Now run the below query. Please note that now we are only selecting the ID column
SET STATISTICS IO ON -- Will display the number of logical and physical reads
SELECT ID FROM
TEST1 WHERE ID=5
Number of Logical reads: 3
Execution Plan:
Index
seek with no look-up operator. Here we need only ID and this NON-CLUSTERED INDEX
has information about this. So this does not required any look-up.
Resolving Lookups:
There are different
ways in which you can resolve these lookups which are as follows:
Using a Clustered
Index:
You can read about this on MSDN. But
just want to mention here that there may be situation where we have already
clustered index and we cannot change as it’s very critical.
Using a Covering
Index
Using a Covering
Index Using Include
Using an Index Join
You
can go through above methods to resolve lookups. I will post about same in
future post. For now in our example we will use INCLUDE columns in our NON-CLUSTERED
INDEX and then will see the plan for same:
DROP INDEX
[Index_id] ON [dbo].[TEST1]
WITH ( ONLINE = OFF )
GO
USE [NCI]
GO
CREATE NONCLUSTERED
INDEX [Index_id] ON
[dbo].[TEST1]
(
[ID] ASC
)
INCLUDE
( [NAME],
[AGE])
GO
Now
lets execute the first query and see number of logical read and the query plan
:
SET STATISTICS IO ON -- Will display the number of logical and physical reads
SELECT * FROM TEST1 WHERE ID=5
Number
of logical read is reduced to 3 from 6. It was a test environment, in
production these number will be so different.
Execution Plan:
So, this was the answer to my friend who was
asking "why my query is running slow although I’m having Non-Clustered index on
that table". This all was because of lookups.
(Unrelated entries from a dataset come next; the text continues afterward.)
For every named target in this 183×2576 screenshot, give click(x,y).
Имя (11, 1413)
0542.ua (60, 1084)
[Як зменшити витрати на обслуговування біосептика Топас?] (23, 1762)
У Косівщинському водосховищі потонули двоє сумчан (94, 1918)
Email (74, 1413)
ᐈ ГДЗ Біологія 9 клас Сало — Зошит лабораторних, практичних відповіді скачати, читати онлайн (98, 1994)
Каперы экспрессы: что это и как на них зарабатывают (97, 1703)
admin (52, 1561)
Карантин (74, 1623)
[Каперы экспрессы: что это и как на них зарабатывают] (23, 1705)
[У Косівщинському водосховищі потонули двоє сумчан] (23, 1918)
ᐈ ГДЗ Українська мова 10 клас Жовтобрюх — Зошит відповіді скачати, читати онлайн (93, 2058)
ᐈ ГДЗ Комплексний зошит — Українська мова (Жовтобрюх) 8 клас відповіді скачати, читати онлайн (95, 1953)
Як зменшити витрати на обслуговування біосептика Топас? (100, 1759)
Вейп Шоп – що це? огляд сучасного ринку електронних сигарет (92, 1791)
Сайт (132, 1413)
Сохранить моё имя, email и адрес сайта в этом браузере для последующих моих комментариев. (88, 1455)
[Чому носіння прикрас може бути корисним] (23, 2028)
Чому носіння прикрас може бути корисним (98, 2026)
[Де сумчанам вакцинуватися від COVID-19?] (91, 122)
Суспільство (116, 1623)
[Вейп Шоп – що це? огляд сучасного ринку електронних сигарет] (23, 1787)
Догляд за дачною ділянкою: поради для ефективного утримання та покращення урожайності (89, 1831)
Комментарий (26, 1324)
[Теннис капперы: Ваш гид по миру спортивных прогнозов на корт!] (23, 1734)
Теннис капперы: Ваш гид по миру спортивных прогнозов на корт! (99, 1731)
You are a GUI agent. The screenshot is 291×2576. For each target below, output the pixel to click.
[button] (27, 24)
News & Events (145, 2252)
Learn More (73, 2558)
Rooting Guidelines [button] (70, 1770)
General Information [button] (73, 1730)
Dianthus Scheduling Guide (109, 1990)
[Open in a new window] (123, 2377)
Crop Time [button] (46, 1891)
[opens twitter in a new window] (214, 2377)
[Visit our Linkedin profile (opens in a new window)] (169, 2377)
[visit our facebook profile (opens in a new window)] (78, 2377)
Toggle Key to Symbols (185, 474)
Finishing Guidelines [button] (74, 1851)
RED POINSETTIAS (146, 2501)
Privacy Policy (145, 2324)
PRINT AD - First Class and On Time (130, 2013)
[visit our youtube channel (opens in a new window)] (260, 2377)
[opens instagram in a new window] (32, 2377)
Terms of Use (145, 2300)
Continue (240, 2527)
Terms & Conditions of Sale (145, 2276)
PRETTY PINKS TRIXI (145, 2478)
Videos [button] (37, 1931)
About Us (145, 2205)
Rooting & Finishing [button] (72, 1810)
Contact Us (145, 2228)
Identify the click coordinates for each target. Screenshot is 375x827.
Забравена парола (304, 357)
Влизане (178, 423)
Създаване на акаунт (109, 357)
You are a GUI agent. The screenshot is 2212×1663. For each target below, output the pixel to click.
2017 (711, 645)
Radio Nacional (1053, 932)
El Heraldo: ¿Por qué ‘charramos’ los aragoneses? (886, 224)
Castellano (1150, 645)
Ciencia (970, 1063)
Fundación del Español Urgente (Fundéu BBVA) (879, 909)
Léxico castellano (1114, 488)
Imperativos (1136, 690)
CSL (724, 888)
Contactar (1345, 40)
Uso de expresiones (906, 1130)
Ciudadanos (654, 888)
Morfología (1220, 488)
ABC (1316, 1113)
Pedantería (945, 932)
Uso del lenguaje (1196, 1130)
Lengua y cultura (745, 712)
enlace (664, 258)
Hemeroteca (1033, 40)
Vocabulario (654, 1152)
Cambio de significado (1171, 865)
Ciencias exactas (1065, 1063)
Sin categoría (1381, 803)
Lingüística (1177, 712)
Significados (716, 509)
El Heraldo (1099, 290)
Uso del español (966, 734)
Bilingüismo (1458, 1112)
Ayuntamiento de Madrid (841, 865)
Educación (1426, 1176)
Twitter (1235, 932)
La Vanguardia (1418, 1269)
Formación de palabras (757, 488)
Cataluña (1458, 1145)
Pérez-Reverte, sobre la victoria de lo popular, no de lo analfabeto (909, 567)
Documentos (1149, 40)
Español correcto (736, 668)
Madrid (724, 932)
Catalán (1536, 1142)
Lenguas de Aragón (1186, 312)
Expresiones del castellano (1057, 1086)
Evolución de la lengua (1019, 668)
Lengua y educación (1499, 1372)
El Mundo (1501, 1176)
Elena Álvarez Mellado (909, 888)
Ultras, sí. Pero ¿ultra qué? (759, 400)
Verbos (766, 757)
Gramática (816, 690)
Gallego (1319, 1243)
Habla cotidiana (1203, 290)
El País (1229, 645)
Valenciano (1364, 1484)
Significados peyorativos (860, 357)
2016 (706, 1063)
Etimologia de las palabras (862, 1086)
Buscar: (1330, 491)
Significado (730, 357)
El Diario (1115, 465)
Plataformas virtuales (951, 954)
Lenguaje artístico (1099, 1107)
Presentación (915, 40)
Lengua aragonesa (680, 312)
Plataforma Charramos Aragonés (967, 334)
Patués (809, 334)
The lookup step associated with a non-clustered index can make data
retrieval through a non-clustered index very costly. The SQL Server optimizer
takes this into account when generating an execution plan, and if it finds the
overhead cost of using a non-clustered index to be very high, it discards the index
and performs a table scan (or a clustered index scan if the table is stored as
a clustered index).
Therefore,
to improve the effectiveness of a non-clustered index, it makes sense to
analyze the cause of a lookup and consider whether you can avoid it completely
by adding fields to the index key or to the INCLUDE column (or index join) and
creating a covering index.
Thanks For Reading This Blog Post!!!